Aerospike Hadoop/Spark connector. Customized aerospike-hadoop-connector from aerospike-hadoop.
Add the following to build.sbt
:
libraryDependencies += "io.github.zhou-dong" % "aerospike-mapreduce" % "1.0.0"
- Using
AerospikeConfigUtil
to config Hadoop Configuration.
val configuration = new Configuration()
AerospikeConfigUtil.setInputHost(configuration, host)
AerospikeConfigUtil.setInputPort(configuration, port)
AerospikeConfigUtil.setInputNamespace(configuration, namespace)
AerospikeConfigUtil.setInputSetName(configuration, set)
AerospikeConfigUtil.setInputBinNames(configuration, bins)
- Using spark to connect Aerospike cluster.
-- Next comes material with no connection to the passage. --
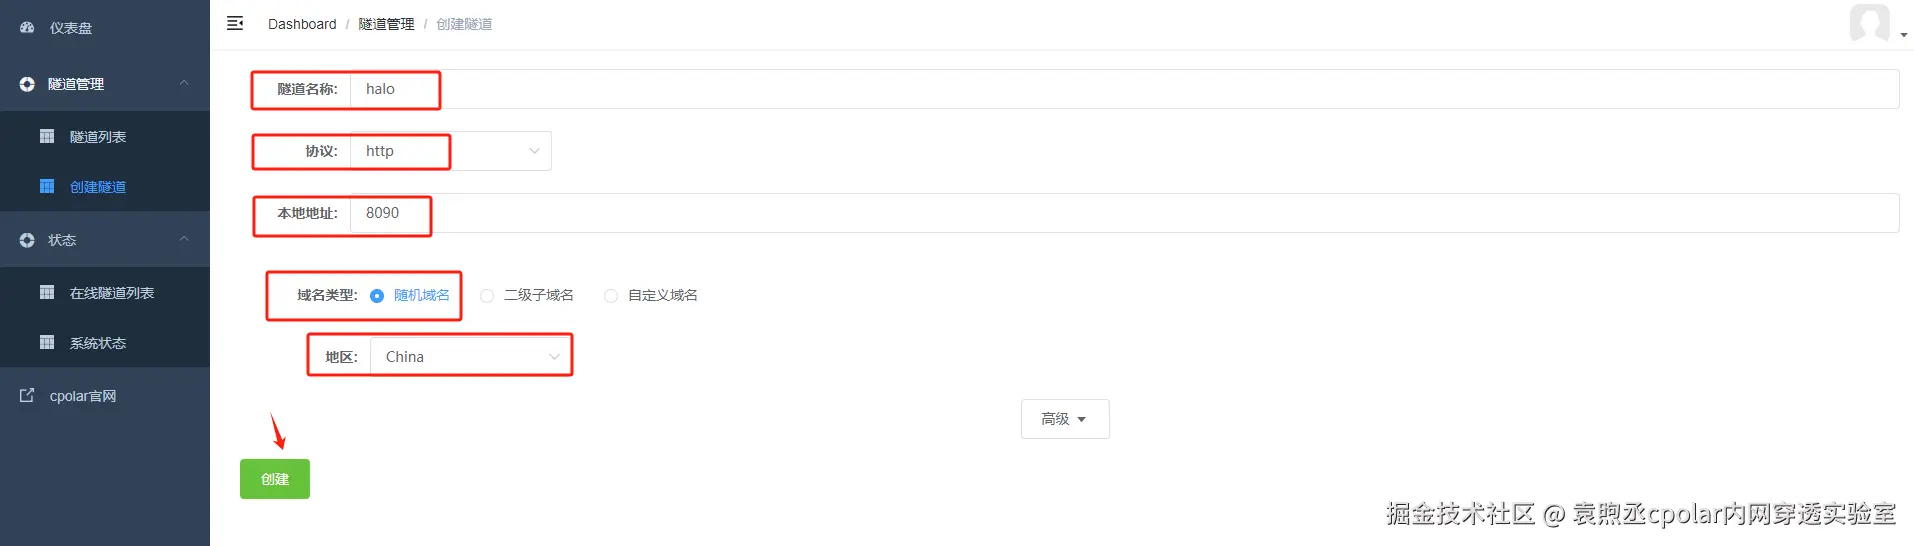This screenshot has height=546, width=1914.
Task: Open the region China dropdown
Action: (x=470, y=357)
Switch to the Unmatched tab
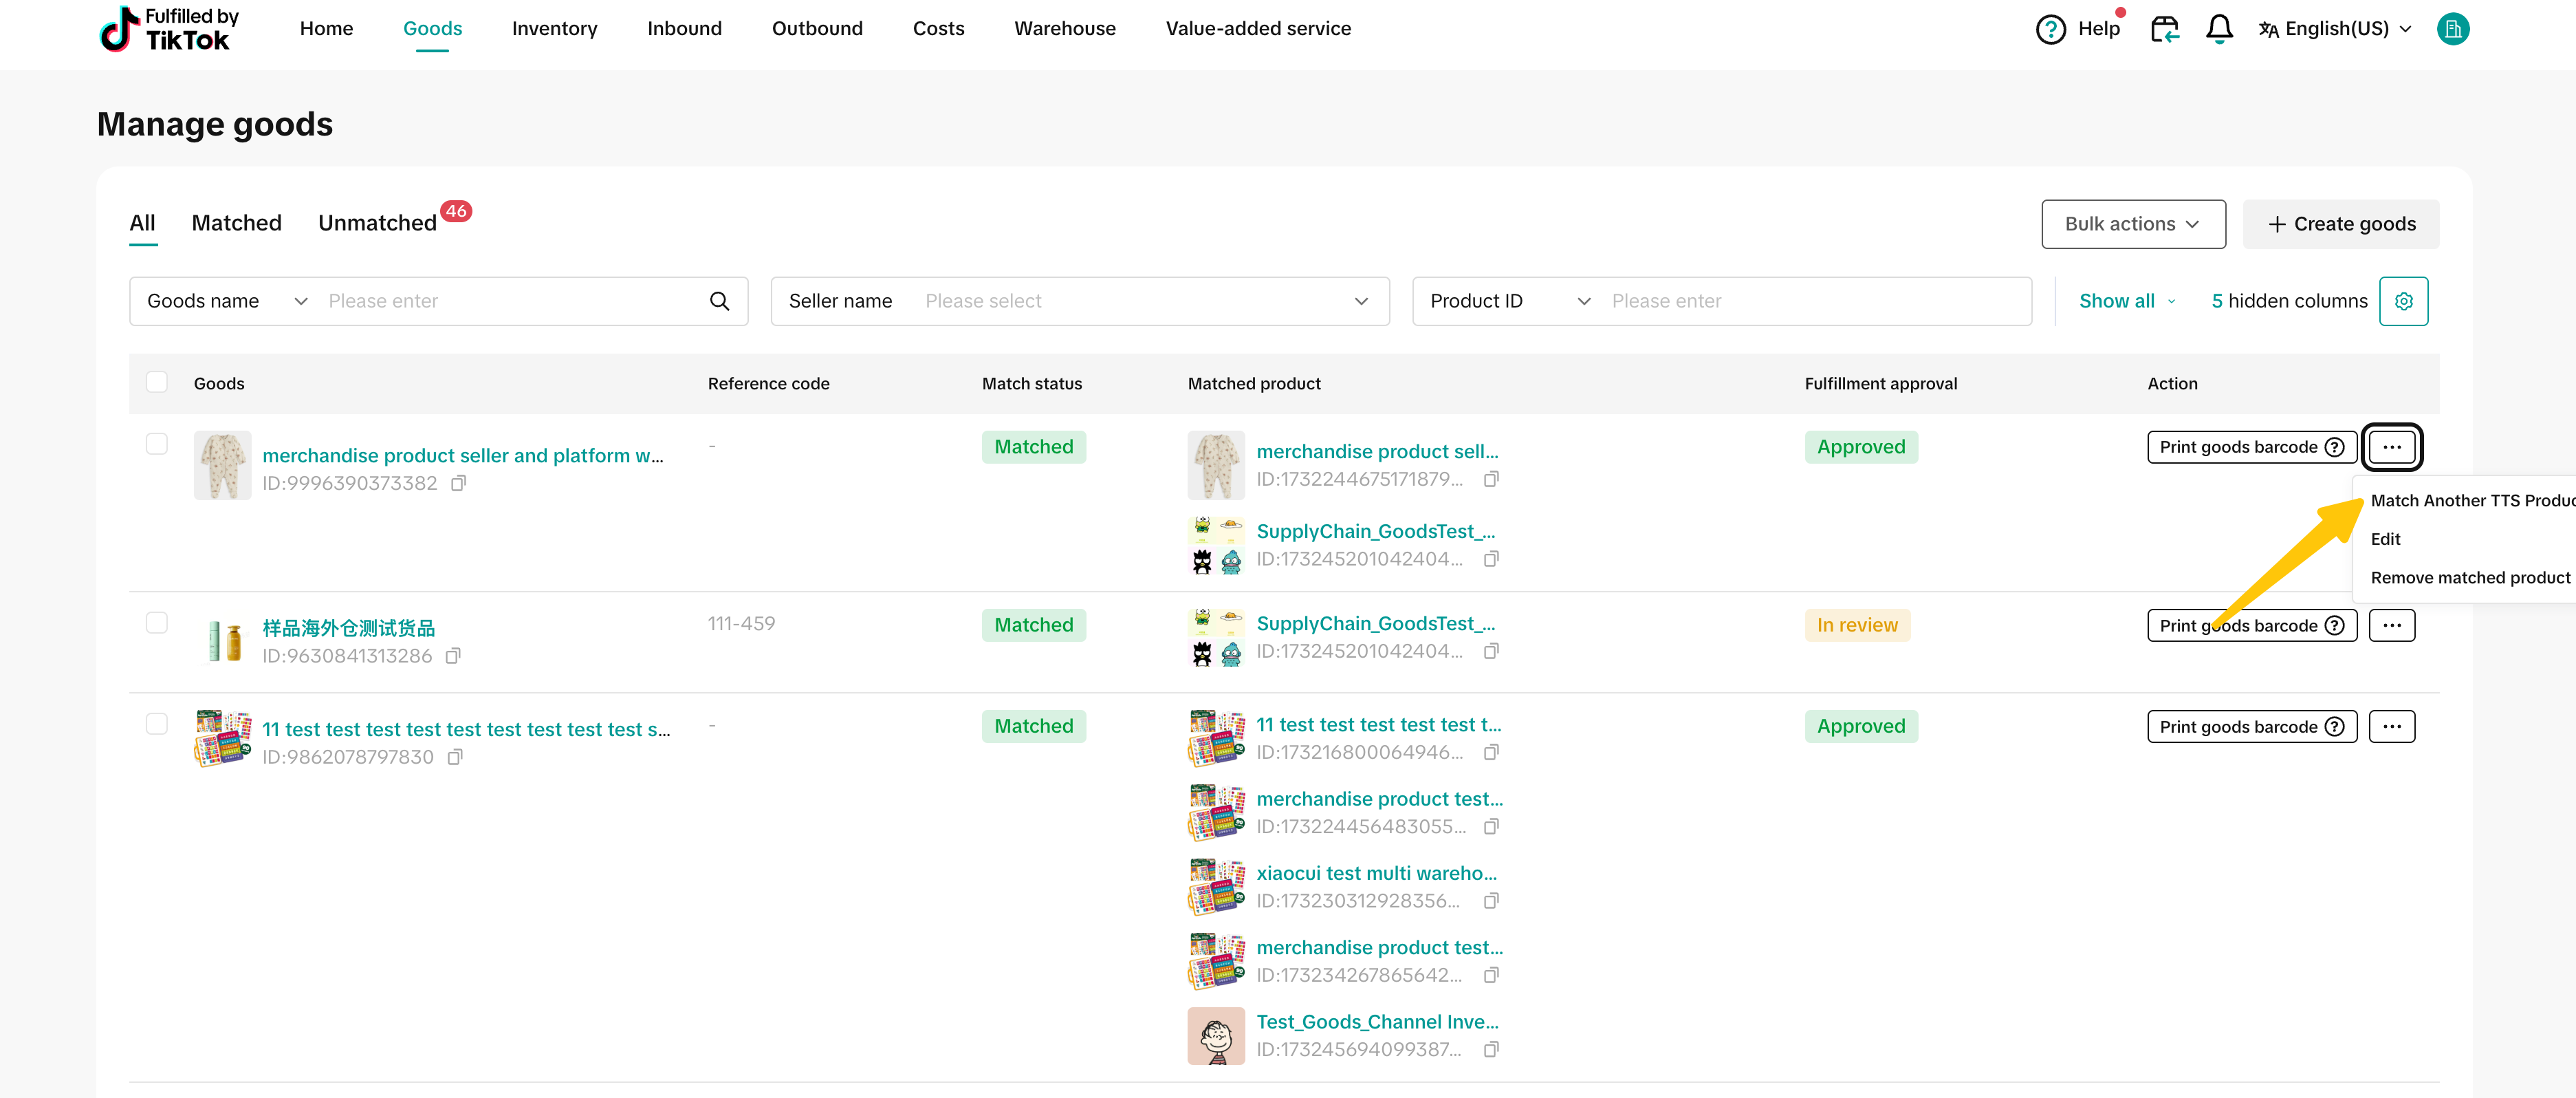The image size is (2576, 1098). point(377,223)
val rdd: RDD[(AerospikeKey, AerospikeRecord)] = spark.sparkContext.newAPIHadoopRDD(
configuration,
classOf[AerospikeInputFormat],
classOf[AerospikeKey],
classOf[AerospikeRecord]
)
Different From aerospike-hadoop
- When scaning data from Aerospike to Hadoop/Spark, if there was an exception happened.
- aerospike-hadoop will just log.error and stop the scanning, so we may lose some data without noticed.
- In our application, we will throw up the exception.
Notice: If you are using spark to connect Aerospike, spark will terminate the current sub-task and automatically launch a new task to scan the data again from the failed node. And spark will only redo the failed task, not all tasks.